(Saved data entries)
___

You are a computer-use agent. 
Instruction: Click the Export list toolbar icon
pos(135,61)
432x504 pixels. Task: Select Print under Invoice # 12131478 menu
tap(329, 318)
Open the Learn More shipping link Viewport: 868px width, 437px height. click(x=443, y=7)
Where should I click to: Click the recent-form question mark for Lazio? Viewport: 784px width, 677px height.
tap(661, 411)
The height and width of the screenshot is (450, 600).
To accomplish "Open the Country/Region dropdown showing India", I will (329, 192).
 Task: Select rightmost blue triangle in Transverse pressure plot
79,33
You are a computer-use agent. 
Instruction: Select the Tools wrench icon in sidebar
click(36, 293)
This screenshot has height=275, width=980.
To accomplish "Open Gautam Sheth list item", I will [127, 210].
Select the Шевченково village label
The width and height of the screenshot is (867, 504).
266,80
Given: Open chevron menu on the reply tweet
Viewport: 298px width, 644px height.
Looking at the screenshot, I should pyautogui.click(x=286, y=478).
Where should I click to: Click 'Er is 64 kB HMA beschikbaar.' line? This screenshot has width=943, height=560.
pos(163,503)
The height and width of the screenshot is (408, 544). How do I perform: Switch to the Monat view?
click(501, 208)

___

■ What you are asked to do ■
Retype the records above exactly as they appear.

■ Exercise response ■
You are a computer-use agent. 
Instruction: Click the Export list toolbar icon
pos(135,61)
432x504 pixels. Task: Select Print under Invoice # 12131478 menu
tap(329, 318)
Open the Learn More shipping link Viewport: 868px width, 437px height. click(x=443, y=7)
Where should I click to: Click the recent-form question mark for Lazio? Viewport: 784px width, 677px height.
tap(661, 411)
The height and width of the screenshot is (450, 600).
To accomplish "Open the Country/Region dropdown showing India", I will (329, 192).
 Task: Select rightmost blue triangle in Transverse pressure plot
79,33
You are a computer-use agent. 
Instruction: Select the Tools wrench icon in sidebar
click(36, 293)
This screenshot has height=275, width=980.
To accomplish "Open Gautam Sheth list item", I will [127, 210].
Select the Шевченково village label
The width and height of the screenshot is (867, 504).
266,80
Given: Open chevron menu on the reply tweet
Viewport: 298px width, 644px height.
Looking at the screenshot, I should pyautogui.click(x=286, y=478).
Where should I click to: Click 'Er is 64 kB HMA beschikbaar.' line? This screenshot has width=943, height=560.
pos(163,503)
The height and width of the screenshot is (408, 544). How do I perform: Switch to the Monat view?
click(501, 208)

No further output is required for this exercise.